> _WORK INSTRUCTIONS_: Render every line of the items below as a Markdown table with the columns No. and Line. Number each row, skip blank lines, and leave the pictures out.

[Screen grounding examples]
— Start —
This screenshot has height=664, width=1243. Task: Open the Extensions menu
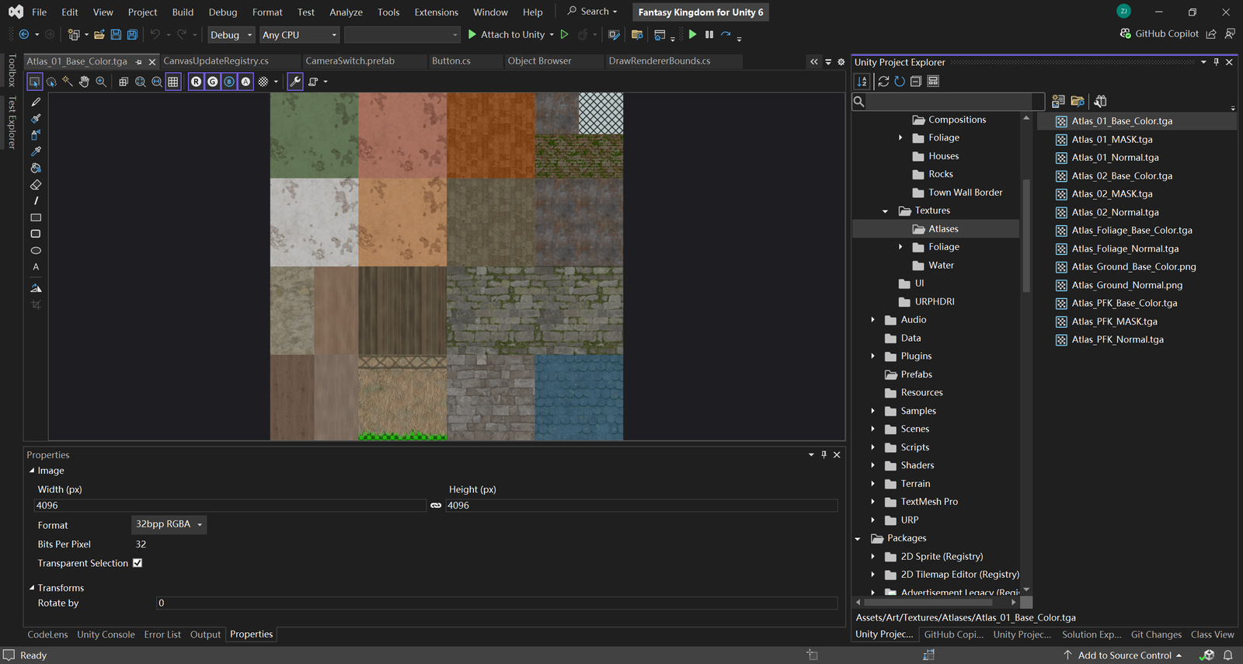pyautogui.click(x=436, y=12)
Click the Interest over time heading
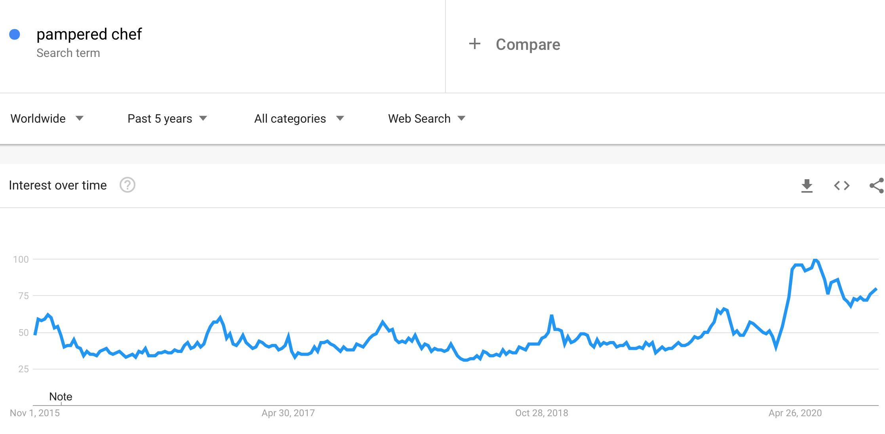 58,185
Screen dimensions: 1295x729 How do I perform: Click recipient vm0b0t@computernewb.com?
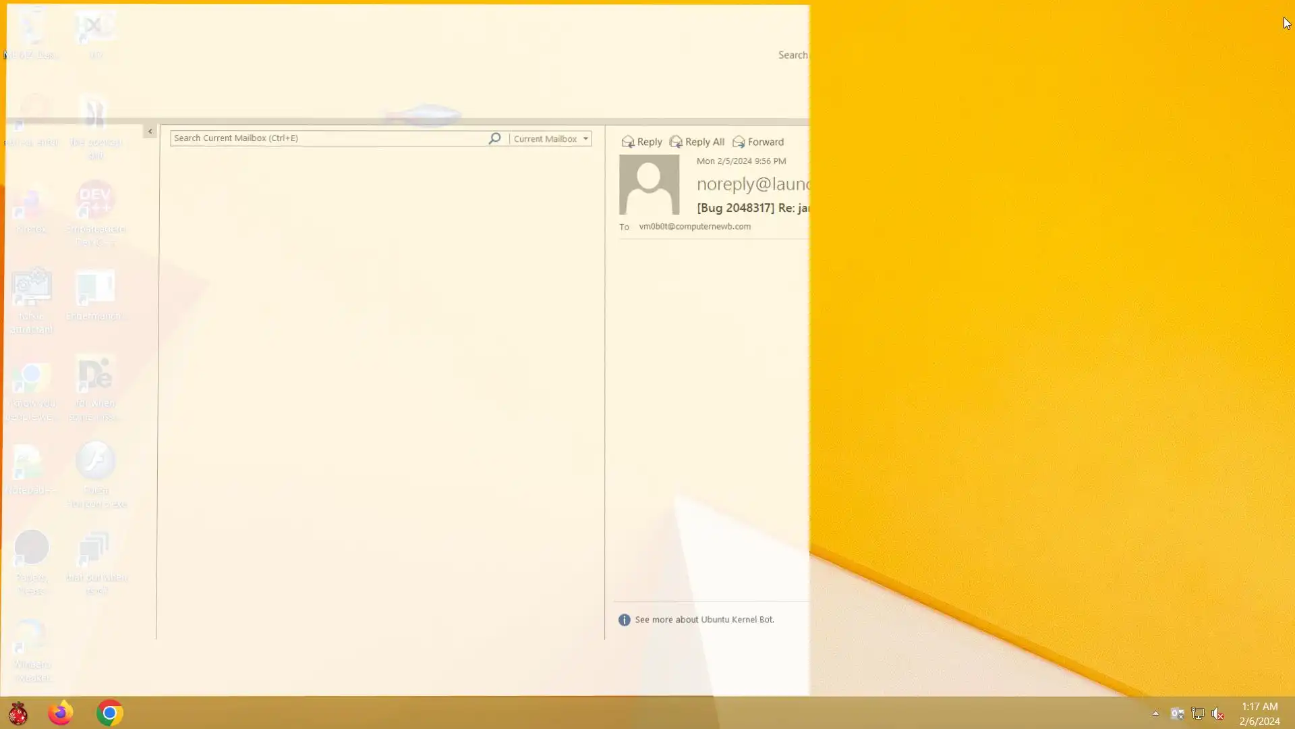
— End —
> _EXERCISE SOLUTION_:
| No. | Line |
|---|---|
| 1 | This screenshot has height=664, width=1243. Task: Open the Extensions menu |
| 2 | pyautogui.click(x=436, y=12) |
| 3 | Click the Interest over time heading |
| 4 |  58,185 |
| 5 | Screen dimensions: 1295x729 How do I perform: Click recipient vm0b0t@computernewb.com? |